#### Work to be completed:
Can you revise the entries in the part that opens with the line containing "You are a computer-use agent. 467x492 pixels." and closes with the line containing "pos(270,203)", changing "screenshot" to "screen capture" and keeping everything else the same? Give back only those lines, without the pictures.

#### Information shown:
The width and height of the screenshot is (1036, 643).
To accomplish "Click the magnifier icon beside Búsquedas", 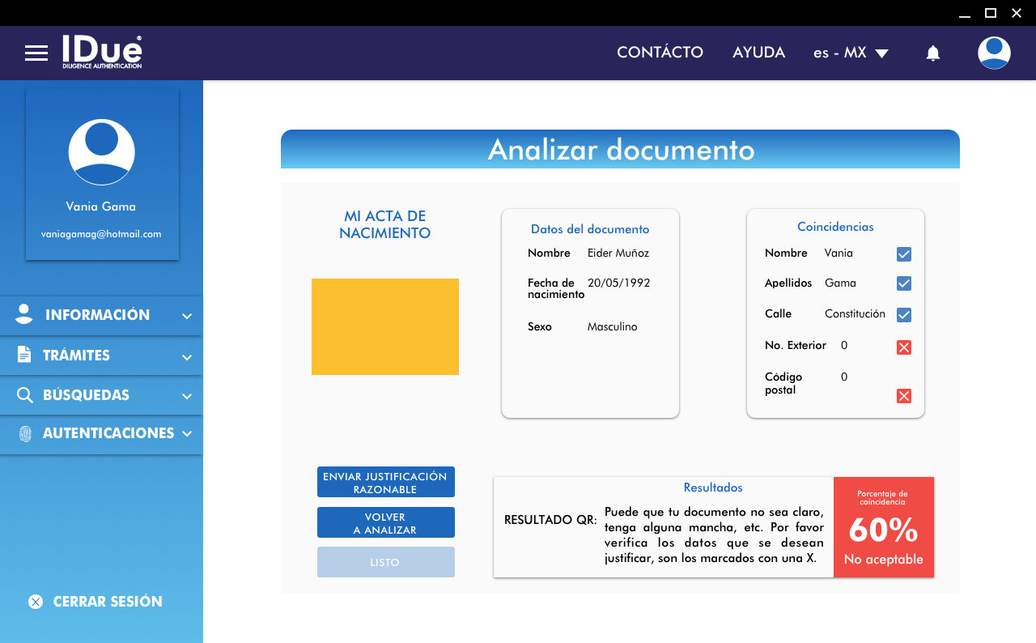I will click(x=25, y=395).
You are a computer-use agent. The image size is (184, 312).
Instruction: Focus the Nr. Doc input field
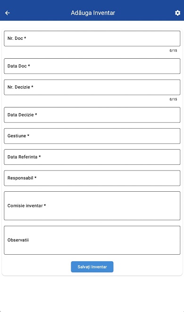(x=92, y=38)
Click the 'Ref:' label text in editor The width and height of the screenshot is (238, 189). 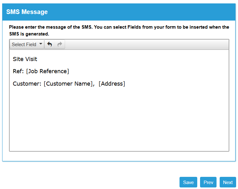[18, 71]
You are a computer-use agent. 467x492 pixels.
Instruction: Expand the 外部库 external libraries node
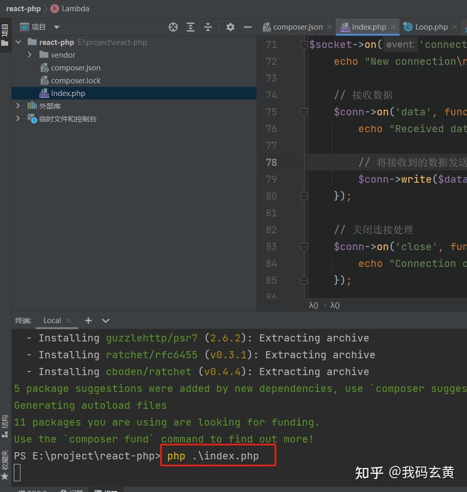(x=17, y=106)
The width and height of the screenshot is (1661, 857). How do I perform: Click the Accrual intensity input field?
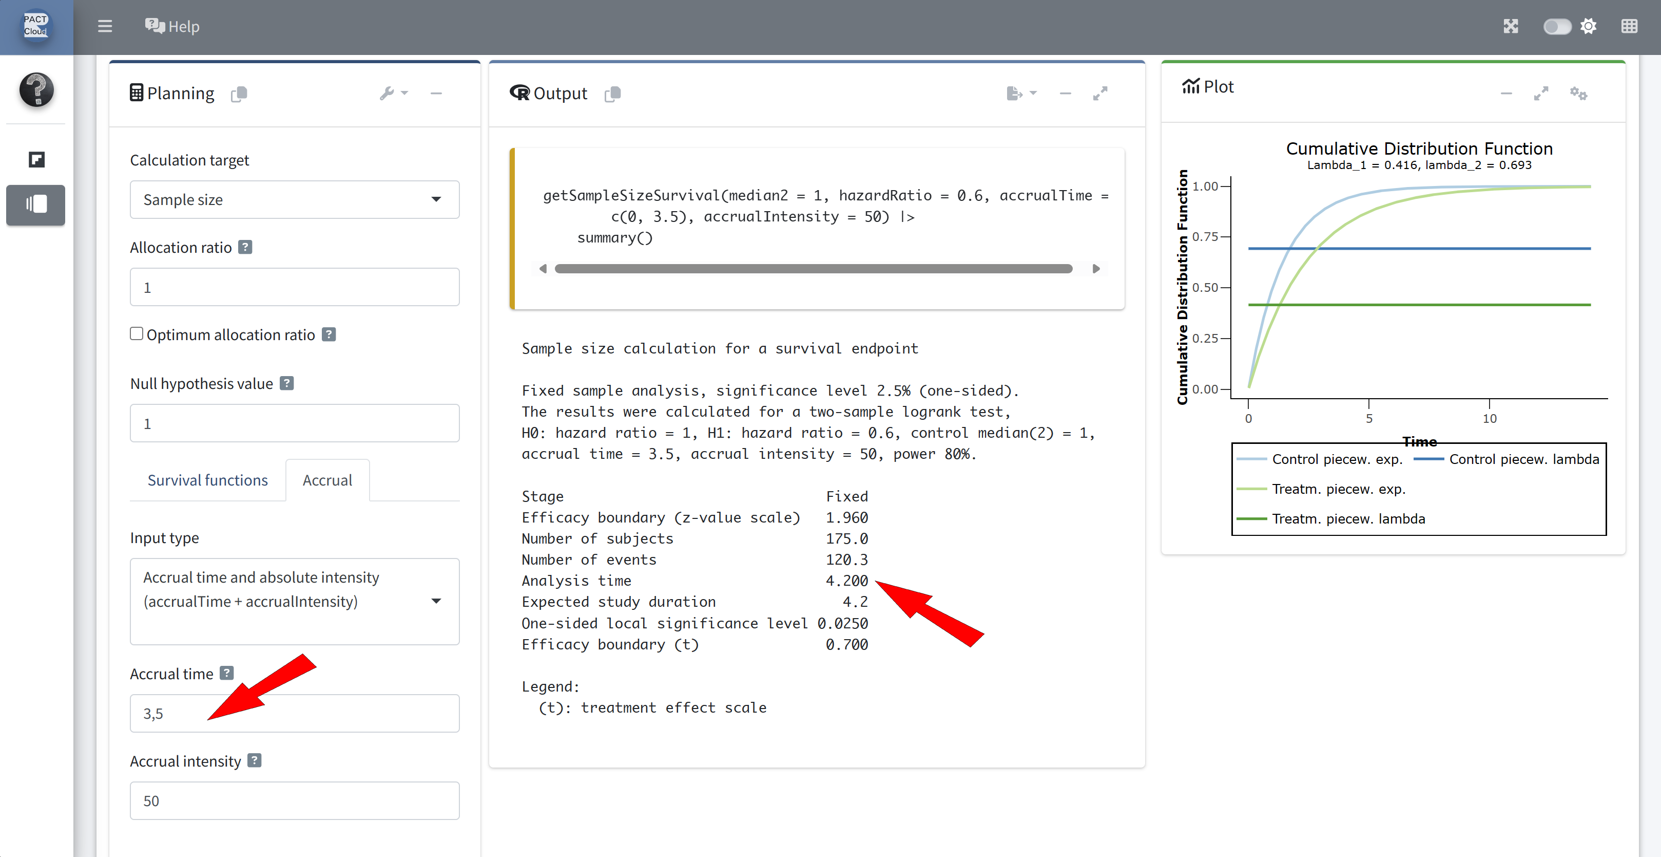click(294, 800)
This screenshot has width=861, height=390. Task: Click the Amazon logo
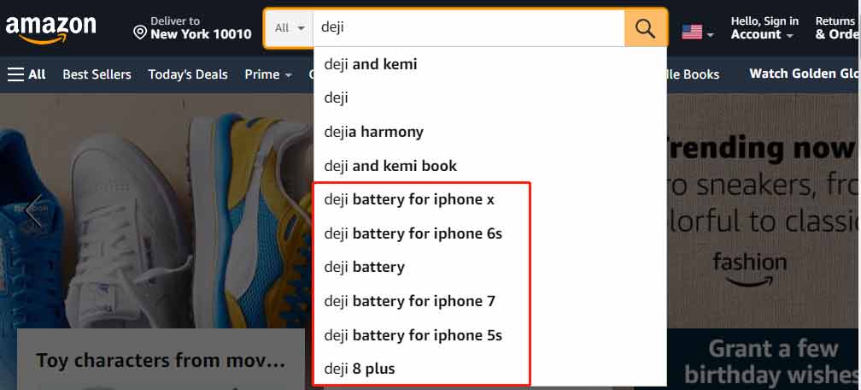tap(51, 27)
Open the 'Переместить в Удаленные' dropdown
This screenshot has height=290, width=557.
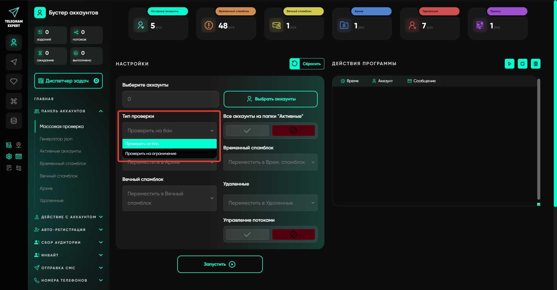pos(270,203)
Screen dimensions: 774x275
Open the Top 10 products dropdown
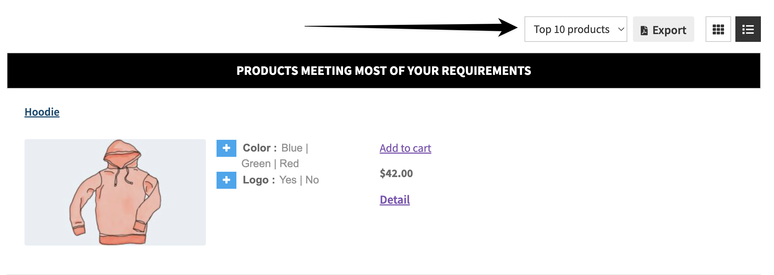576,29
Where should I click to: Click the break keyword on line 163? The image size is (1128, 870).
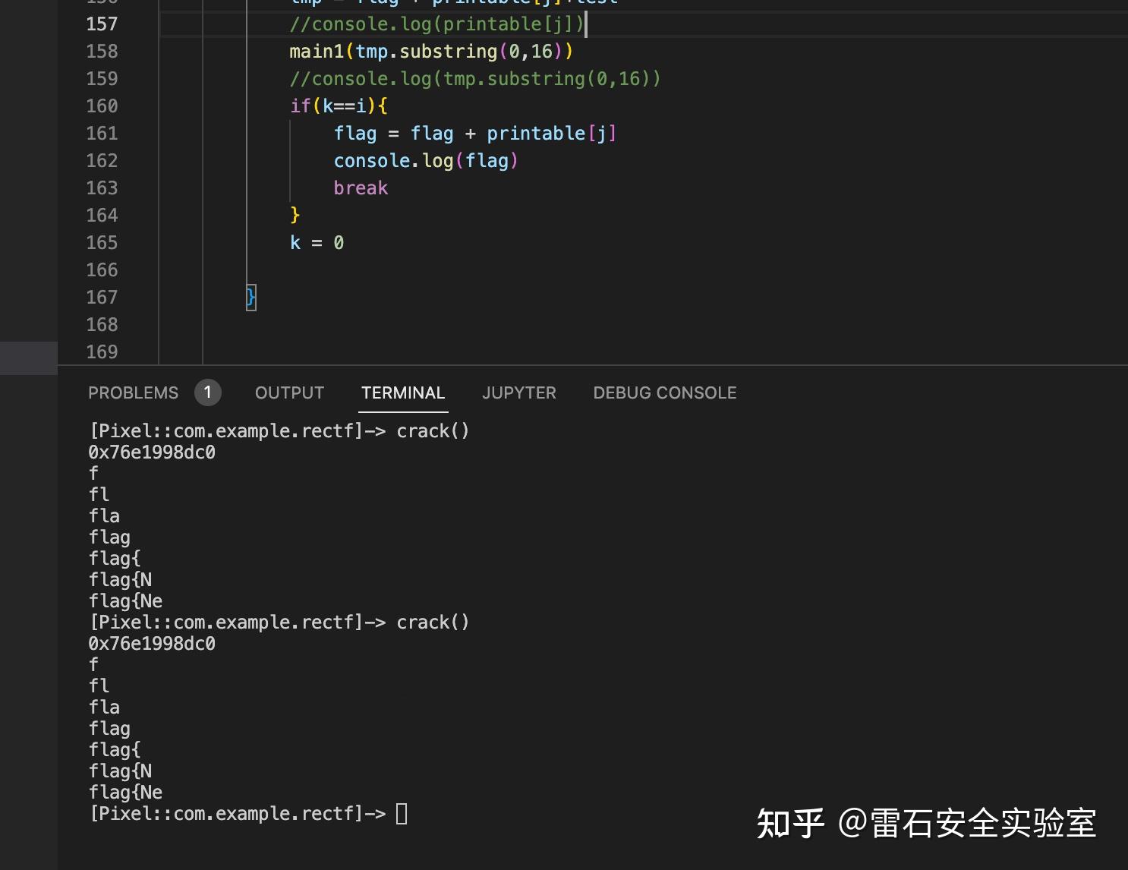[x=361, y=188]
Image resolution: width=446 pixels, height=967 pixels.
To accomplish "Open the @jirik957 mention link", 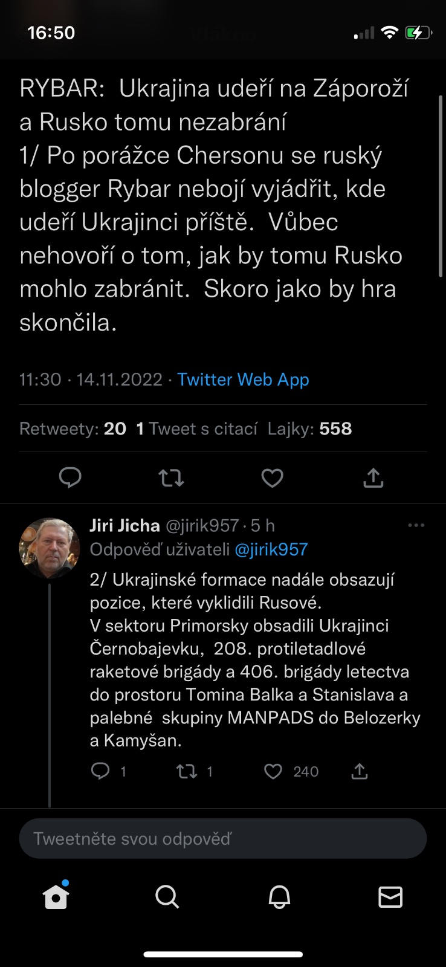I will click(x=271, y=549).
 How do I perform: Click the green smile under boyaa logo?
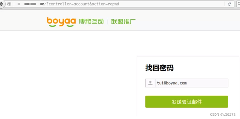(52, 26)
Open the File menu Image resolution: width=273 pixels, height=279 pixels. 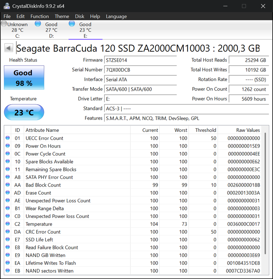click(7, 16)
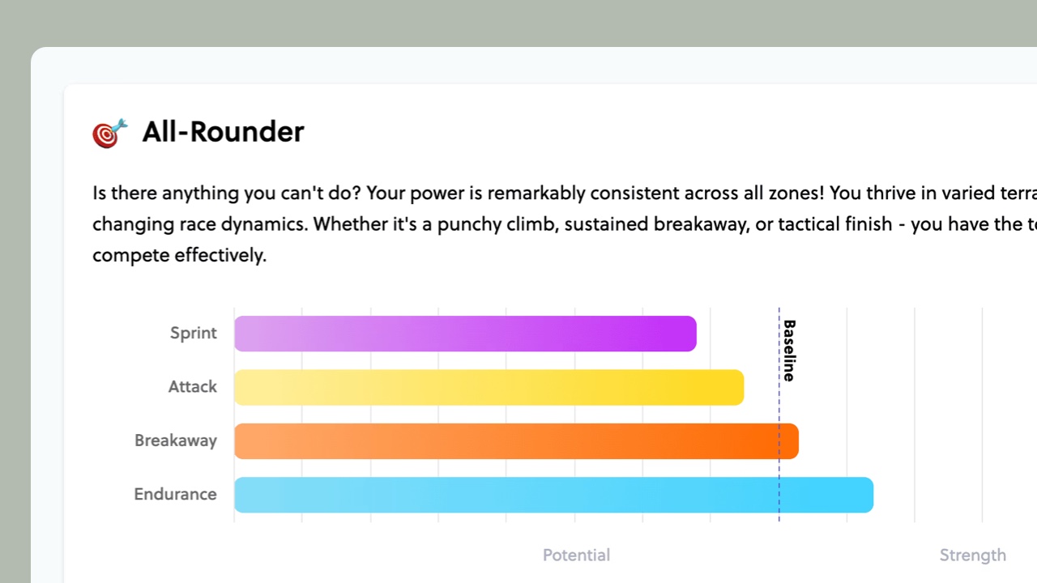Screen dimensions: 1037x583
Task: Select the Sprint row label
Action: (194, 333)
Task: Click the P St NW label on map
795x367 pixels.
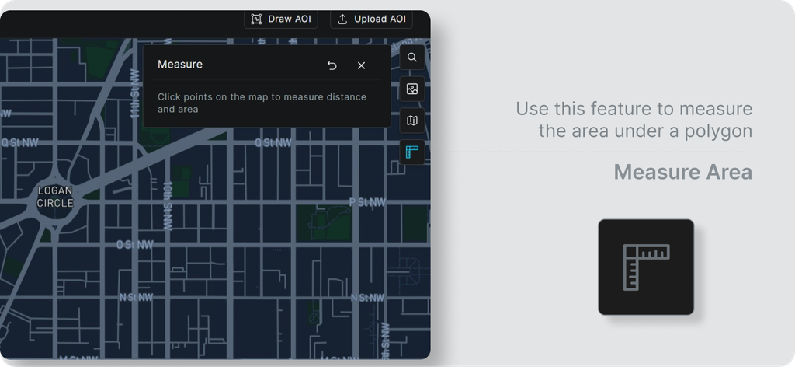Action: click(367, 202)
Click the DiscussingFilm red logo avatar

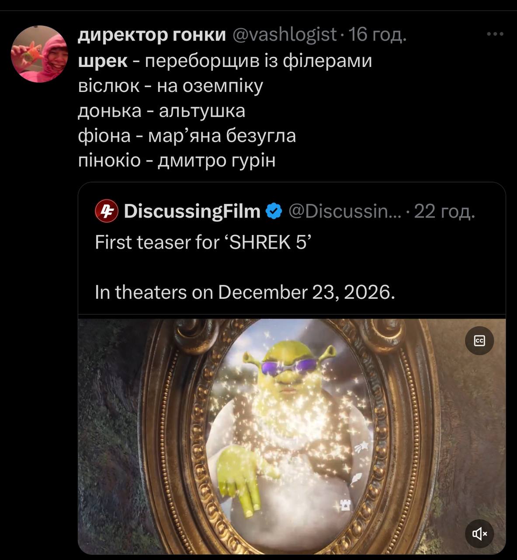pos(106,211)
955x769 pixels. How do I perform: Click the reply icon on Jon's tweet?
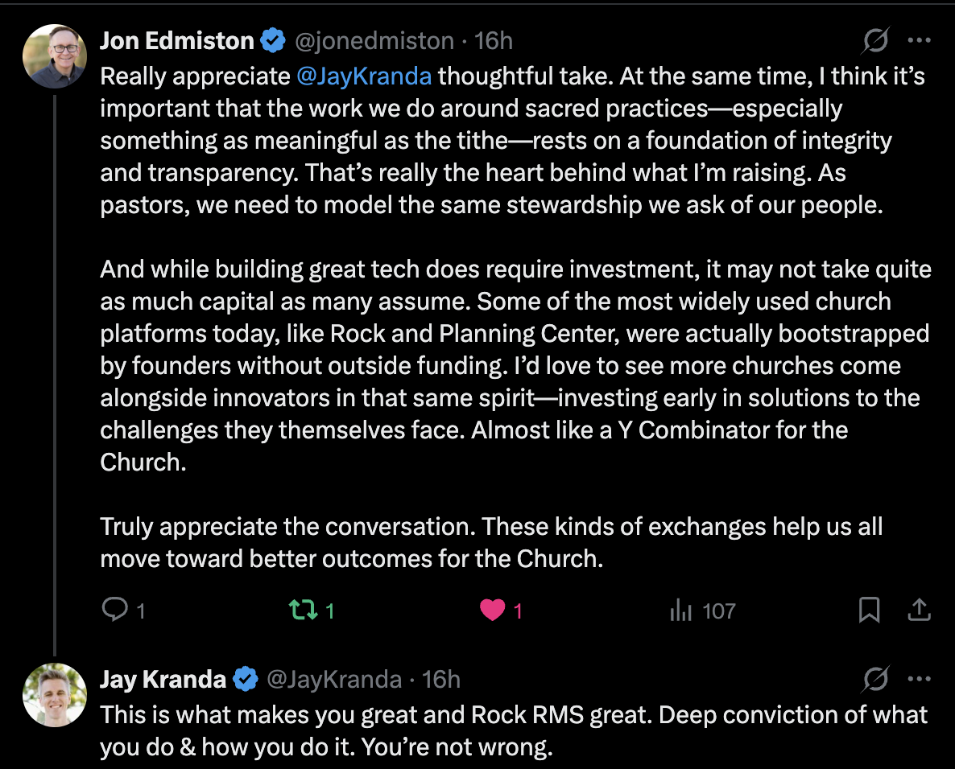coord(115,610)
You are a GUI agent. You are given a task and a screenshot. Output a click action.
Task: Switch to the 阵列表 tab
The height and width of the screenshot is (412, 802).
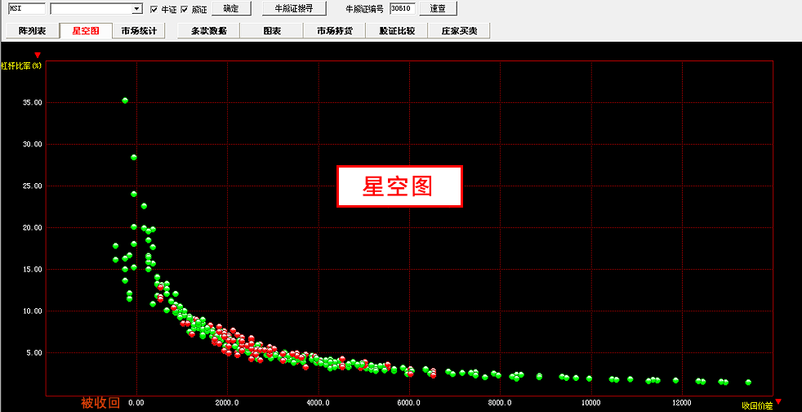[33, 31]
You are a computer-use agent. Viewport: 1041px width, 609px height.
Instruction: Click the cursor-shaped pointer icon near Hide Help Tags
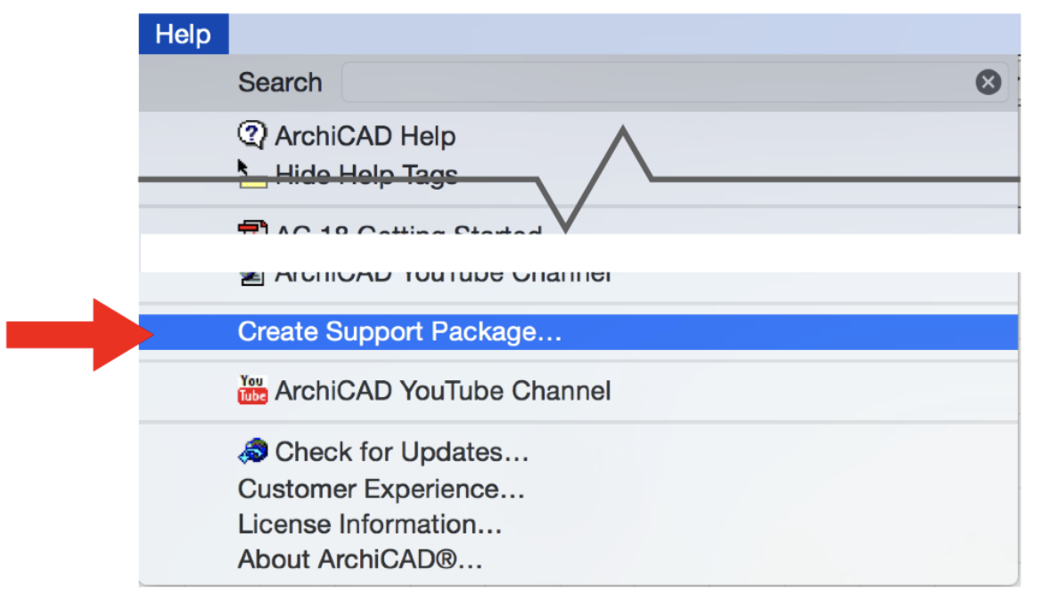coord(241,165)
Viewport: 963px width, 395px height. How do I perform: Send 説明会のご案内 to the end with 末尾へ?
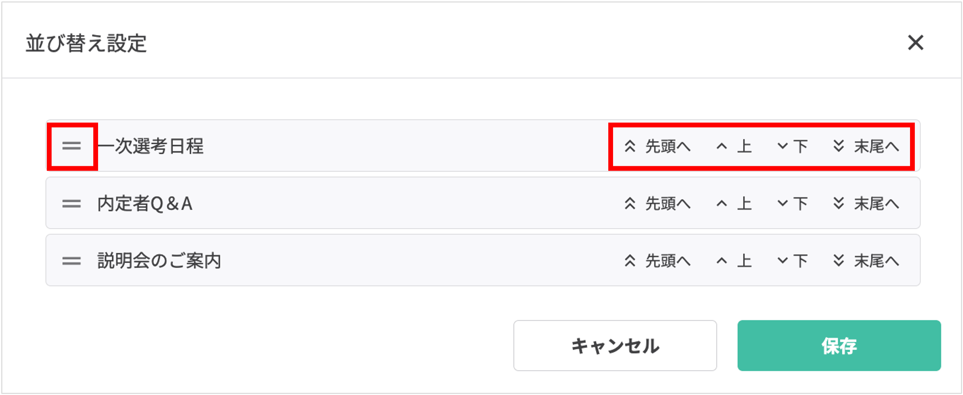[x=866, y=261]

#### Solution to the problem:
You are a computer-use agent. 467x492 pixels.
Instruction: Expand the 外部库 external libraries node
(x=17, y=106)
The width and height of the screen capture is (1661, 857). How do I perform: Click the Accrual intensity input field?
click(294, 800)
This screen capture has width=861, height=390. Task: Click the Amazon logo
tap(51, 27)
Open the 'Переместить в Удаленные' dropdown
This screen capture has height=290, width=557.
pos(270,203)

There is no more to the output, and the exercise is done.